Book collecting and bacchantes

Unpacking my library Illuminations Walter benjamin

Benjamin's essay about collecting books emphasized a collectors fetish with books that goes beyond the actual content of the book itself. Quirkily he seems to view books for their potential and latent qualities that could disappear if one reads it as it was intended. His viewpoint blends a child's wild-eyed wonder and a perverse of accumulation. I've never really considered books to be sold in this way, but he describes book auctions where people joust with each other over books that may or may not have value. His poverty gives him reason to feign books like he would a lover and finding them in bargain bins when no one roused attention to them in a competitive setting.



The introduction in the book talks about Benjamin moving and living in places he part belongs and also feels alien. He talks about book stores as if they were the king of a chessboard. There is the atmosphere of a strange heroic journey like don quixote except instead of being possessed by tales read he is just taken away by the book itself without having opened the cover.
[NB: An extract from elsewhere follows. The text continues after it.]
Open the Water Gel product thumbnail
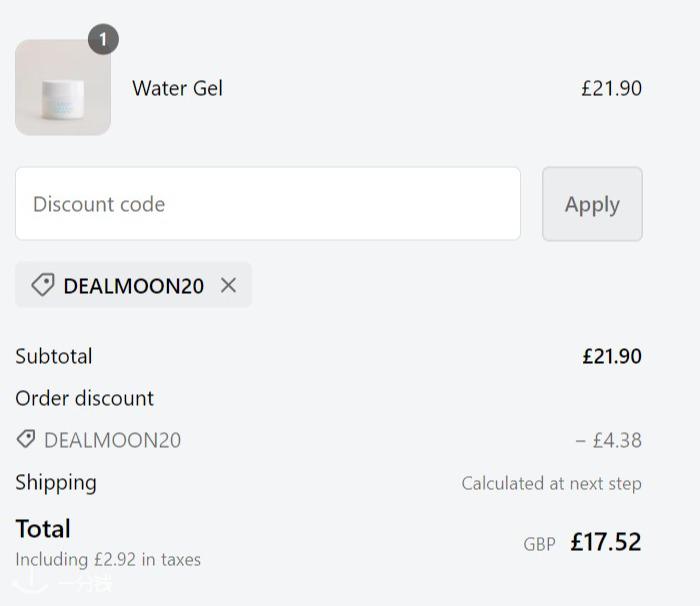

The book store is Benjamin's castle inn.

It is a curious essay to start the collection. It's like we are starting at the beginning of a childish wonderment. Benjamin has compiled these essays but since we have not read them yet they take on the guise of what we read in this essay about his library. So far they are just lusty paragraphs that might be of interest or just a heap of disappointment. It's as if we have just entered the door to a book shop stocked by Benjamin himself.

Bacchantes Imagines Philostratus

The painting philostratus has the old man describe is of a pack of wild women tearing apart someone's son and nature being present but behaving oddly such as milk oozing from rocks--from what source does this happen! The family grieving over the body is also painting in the same picture separated spatially in the picture.


But the cause of the man's death is in part because he would not join the revelry of the women. A fable inn a symbolic way depicting a man torn apart by wild desires he tries to ignore. In its nature it is both violent and sombre at the same time.